======== AVAILABLE DATA

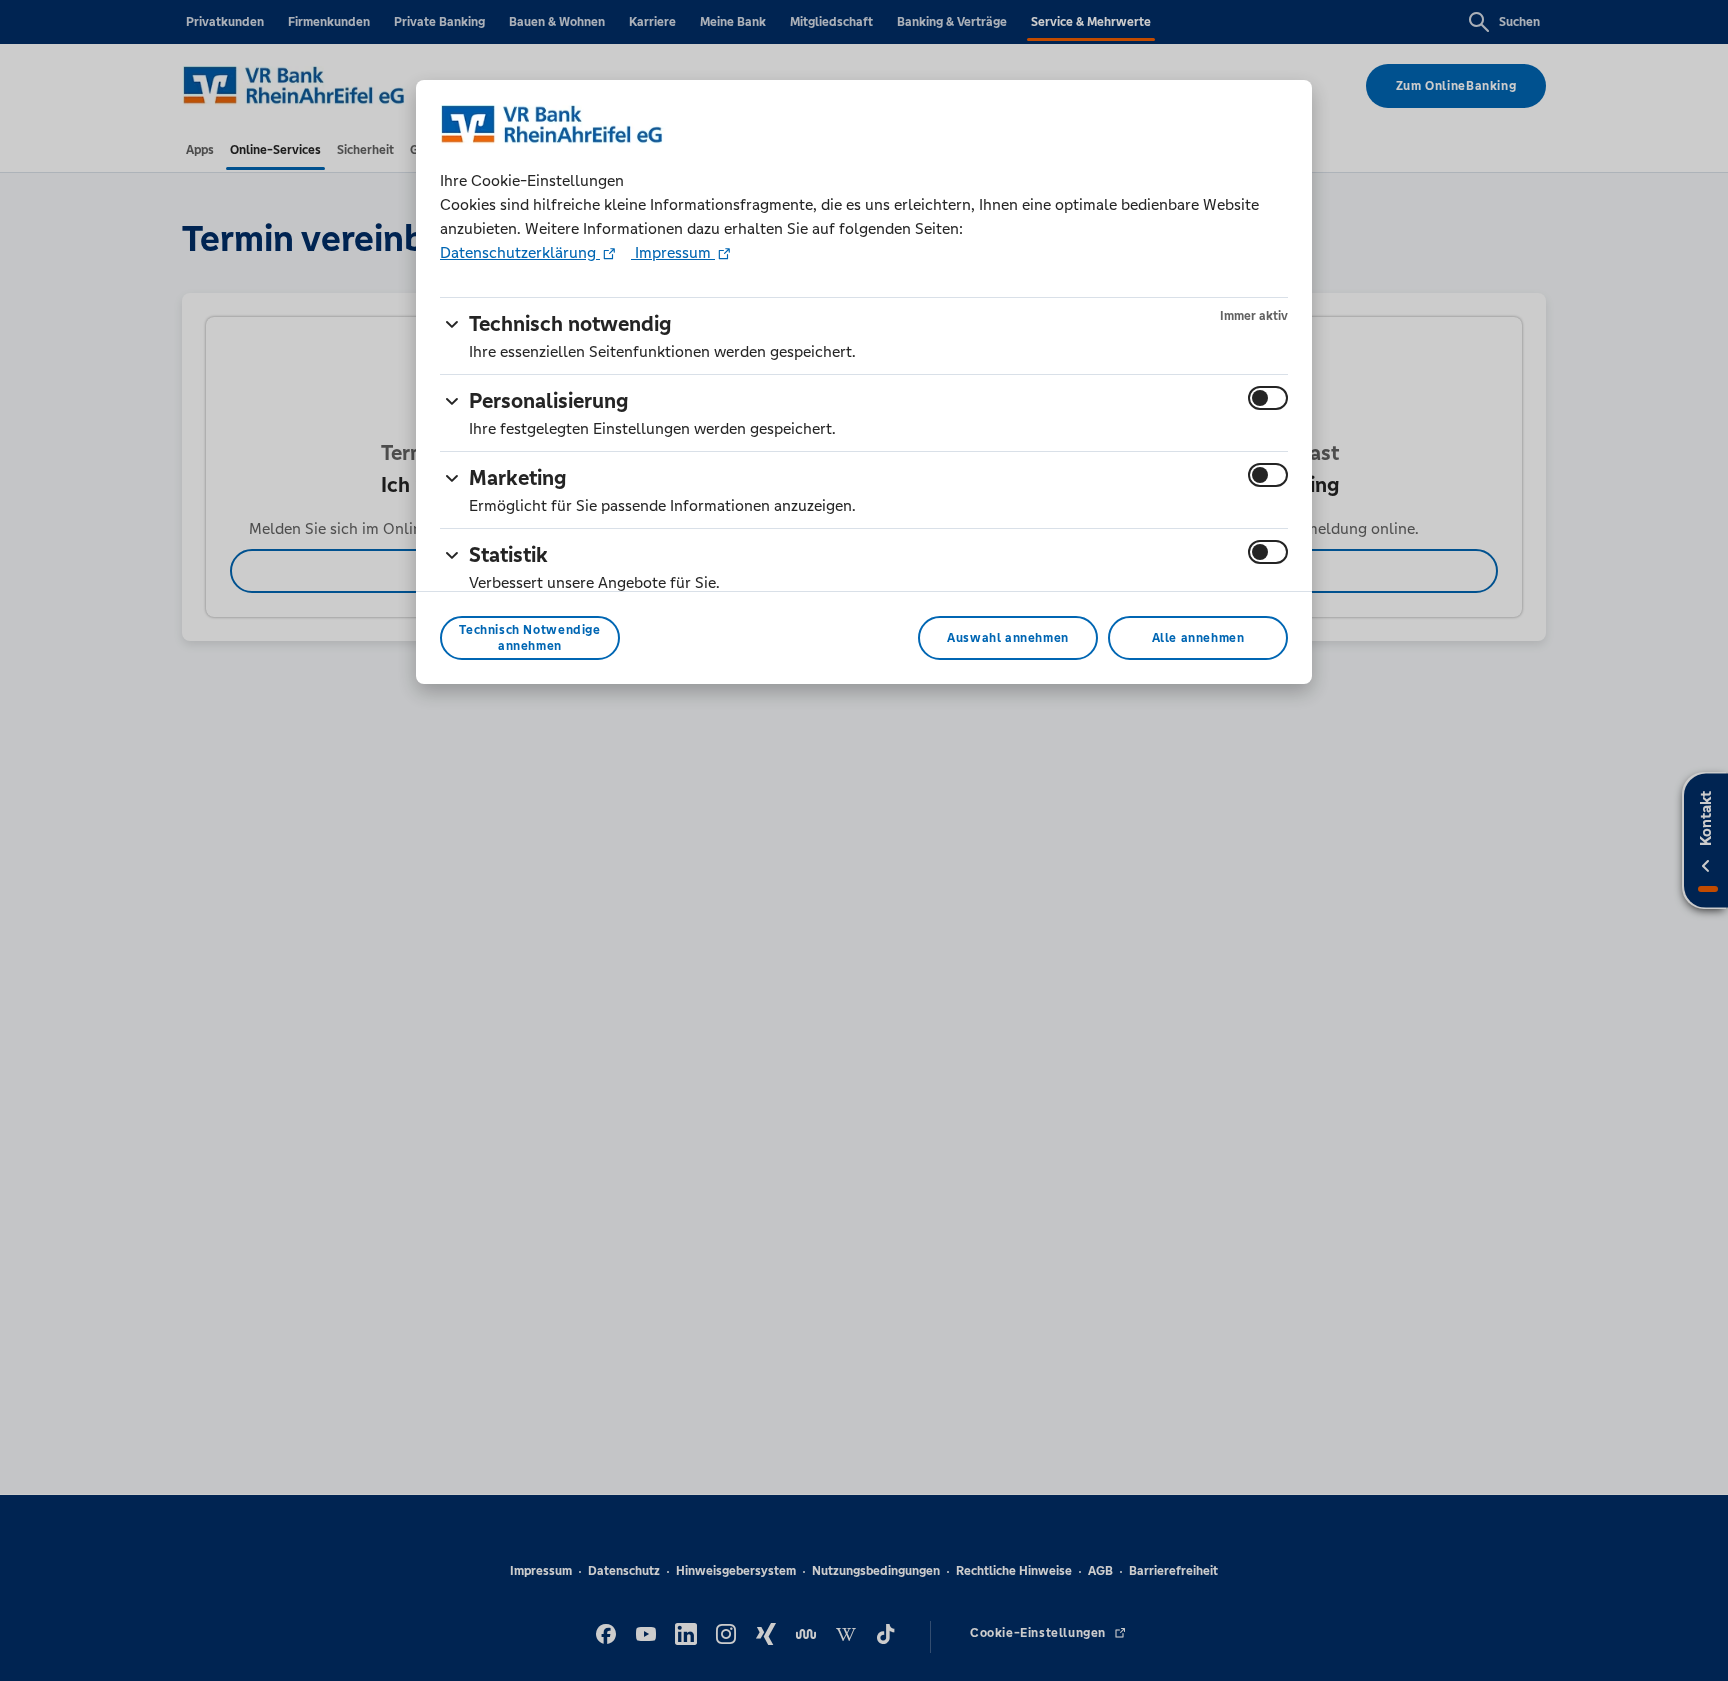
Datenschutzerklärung (520, 252)
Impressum (673, 252)
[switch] (1268, 398)
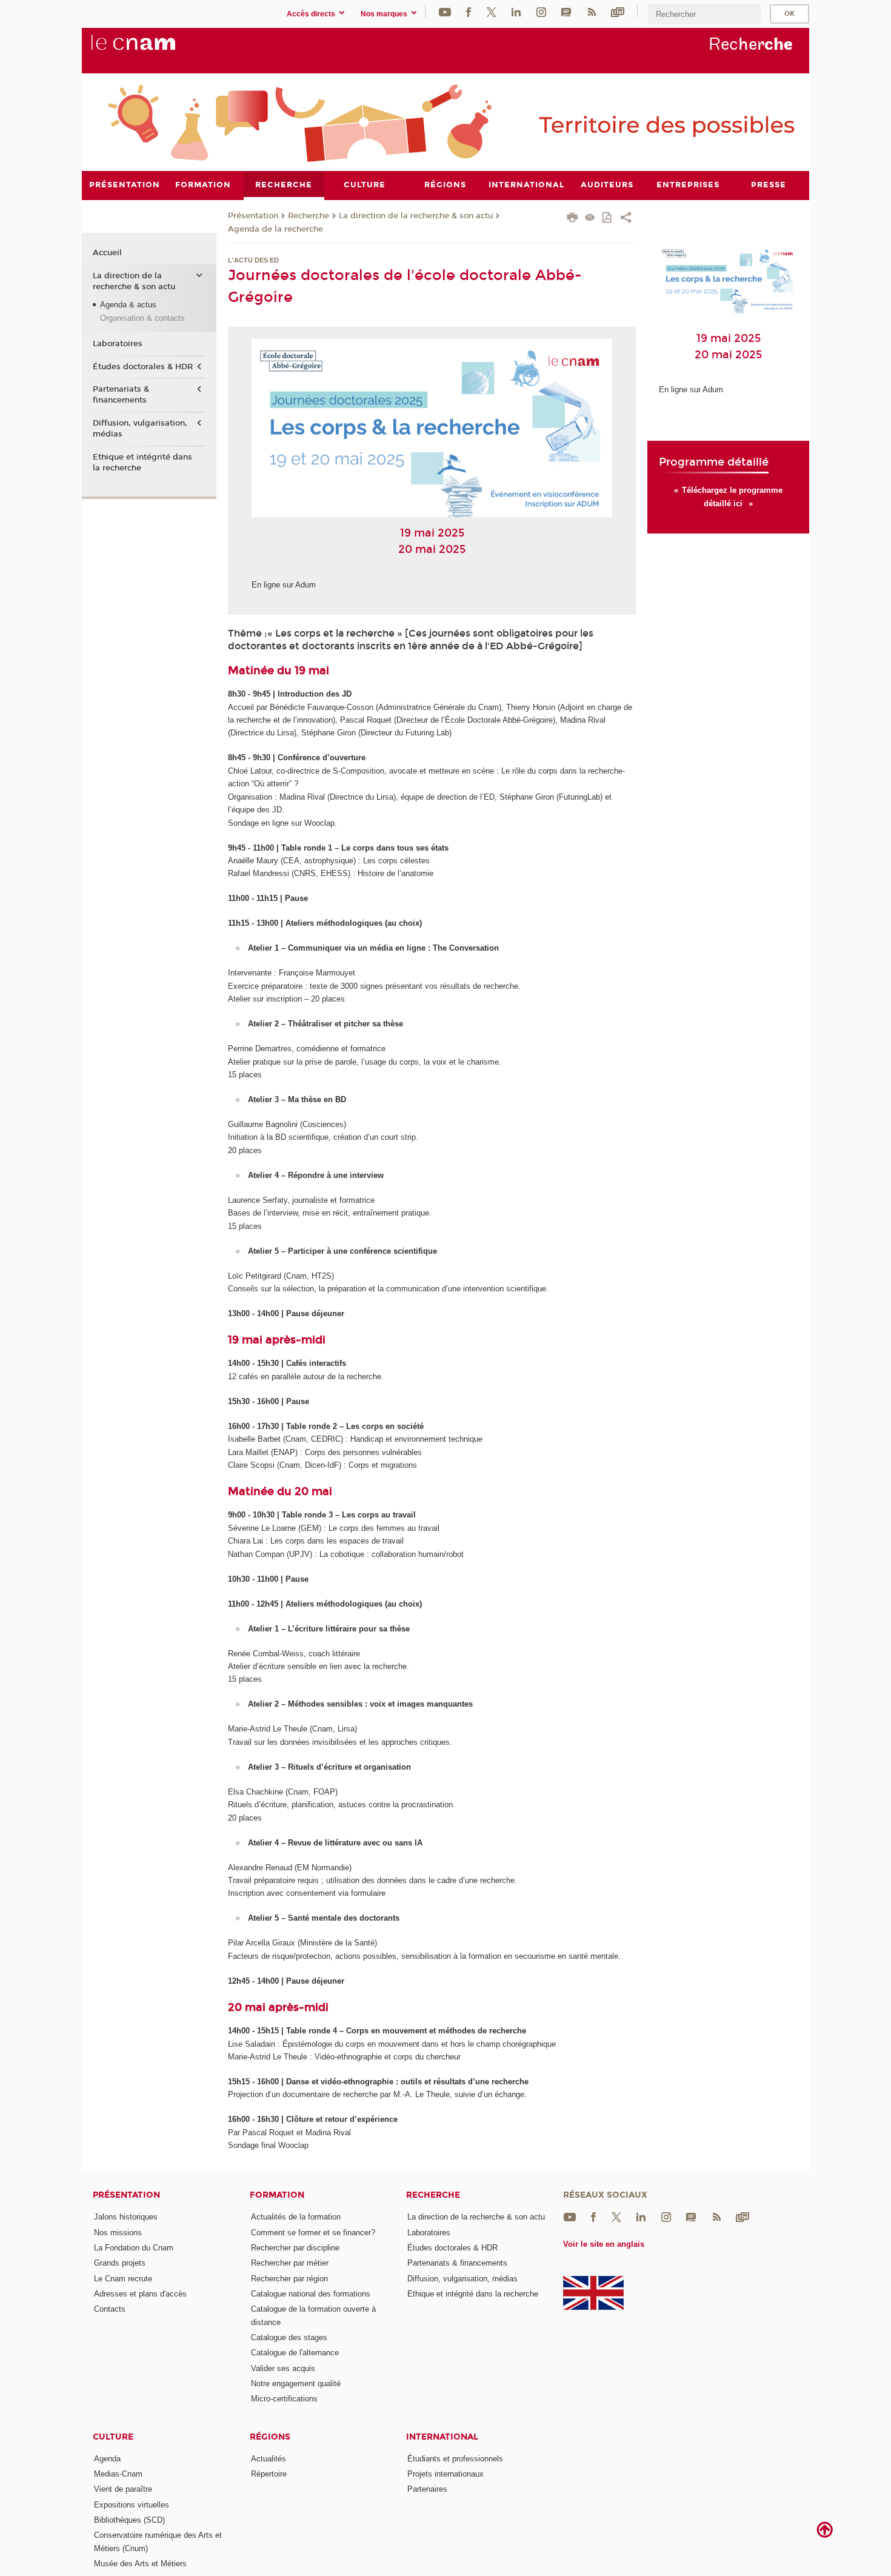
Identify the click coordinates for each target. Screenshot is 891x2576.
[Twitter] (491, 11)
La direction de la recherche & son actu (416, 216)
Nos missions (118, 2232)
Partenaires (427, 2489)
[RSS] (591, 11)
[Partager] (626, 219)
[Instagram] (541, 11)
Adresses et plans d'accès (140, 2293)
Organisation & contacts (142, 318)
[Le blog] (566, 11)
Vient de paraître (123, 2489)
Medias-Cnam (118, 2473)
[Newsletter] (617, 11)
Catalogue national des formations (310, 2293)
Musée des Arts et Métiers (140, 2563)
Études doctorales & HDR (143, 367)
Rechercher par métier (290, 2262)
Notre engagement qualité (296, 2383)
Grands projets (119, 2262)
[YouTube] (445, 11)
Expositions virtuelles (131, 2504)
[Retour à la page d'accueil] (153, 49)
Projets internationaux (445, 2473)
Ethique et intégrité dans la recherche (142, 462)
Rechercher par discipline (295, 2247)
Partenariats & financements (121, 394)
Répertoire (269, 2473)
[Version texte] (590, 218)
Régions (270, 2437)
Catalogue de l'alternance (295, 2352)
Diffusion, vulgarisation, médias (140, 428)
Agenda (107, 2458)
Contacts (109, 2308)
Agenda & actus (128, 304)
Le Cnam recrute (123, 2278)
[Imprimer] (572, 219)
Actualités (268, 2458)
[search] (704, 14)
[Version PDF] (607, 218)
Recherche (308, 216)
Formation (277, 2195)
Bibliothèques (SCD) (129, 2519)
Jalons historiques (126, 2216)
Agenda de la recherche (275, 229)
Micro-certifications (284, 2398)
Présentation (253, 216)
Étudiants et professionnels (455, 2458)
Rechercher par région (289, 2278)
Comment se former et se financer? (313, 2232)
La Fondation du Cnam (133, 2247)
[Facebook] (469, 11)
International (442, 2437)
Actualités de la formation (296, 2216)
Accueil (107, 253)
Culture (113, 2437)
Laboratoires (117, 344)
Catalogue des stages (289, 2337)
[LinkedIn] (516, 11)
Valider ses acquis (283, 2368)
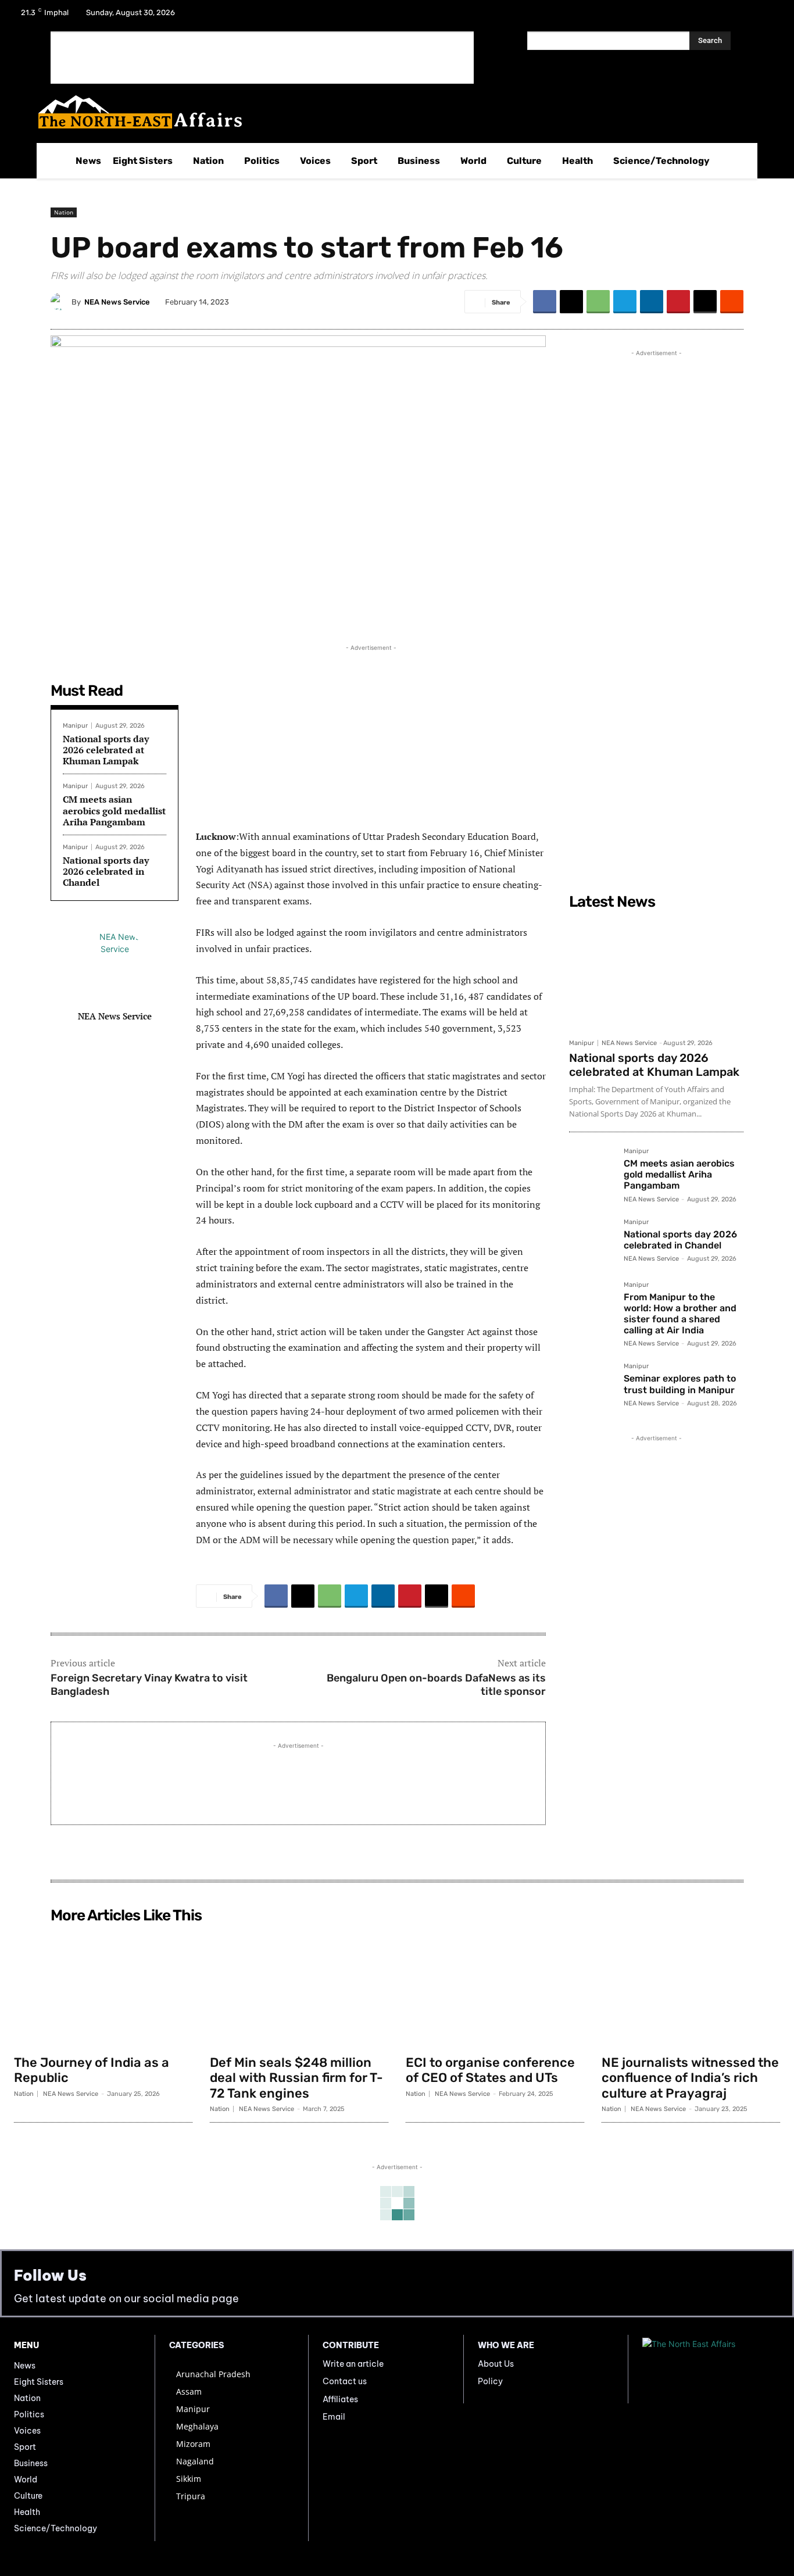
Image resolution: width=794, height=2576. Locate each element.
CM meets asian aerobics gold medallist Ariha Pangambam (114, 810)
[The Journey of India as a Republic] (103, 1989)
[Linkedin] (651, 301)
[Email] (705, 301)
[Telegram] (624, 301)
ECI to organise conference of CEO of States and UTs (490, 2070)
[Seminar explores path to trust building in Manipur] (591, 1385)
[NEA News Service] (61, 301)
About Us (496, 2364)
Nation (63, 212)
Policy (490, 2381)
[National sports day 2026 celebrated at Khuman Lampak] (656, 973)
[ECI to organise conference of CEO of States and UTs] (495, 1989)
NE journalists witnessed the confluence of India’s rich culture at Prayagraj (690, 2078)
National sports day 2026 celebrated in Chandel (106, 871)
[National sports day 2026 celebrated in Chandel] (591, 1241)
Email (334, 2417)
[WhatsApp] (598, 301)
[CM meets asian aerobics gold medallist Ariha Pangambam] (591, 1170)
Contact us (345, 2381)
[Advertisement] (262, 57)
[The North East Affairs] (390, 111)
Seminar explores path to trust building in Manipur (680, 1384)
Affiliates (340, 2399)
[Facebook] (707, 16)
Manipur (75, 725)
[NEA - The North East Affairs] (711, 2369)
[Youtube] (767, 16)
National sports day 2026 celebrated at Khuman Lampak (106, 749)
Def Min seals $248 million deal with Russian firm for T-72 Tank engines (296, 2078)
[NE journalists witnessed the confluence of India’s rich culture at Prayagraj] (691, 1989)
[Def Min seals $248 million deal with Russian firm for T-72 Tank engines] (299, 1989)
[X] (737, 16)
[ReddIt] (731, 301)
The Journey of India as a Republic (91, 2070)
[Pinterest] (678, 301)
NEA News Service (117, 302)
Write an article (353, 2364)
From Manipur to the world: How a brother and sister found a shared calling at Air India (680, 1313)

================

_TO DO_: Wherever a line of the data holds "Lampak", copy that line.

_ANSWER TO THIS PROBLEM_:
[National sports day 2026 celebrated at Khuman Lampak] (656, 973)
National sports day 2026 celebrated at Khuman Lampak (106, 749)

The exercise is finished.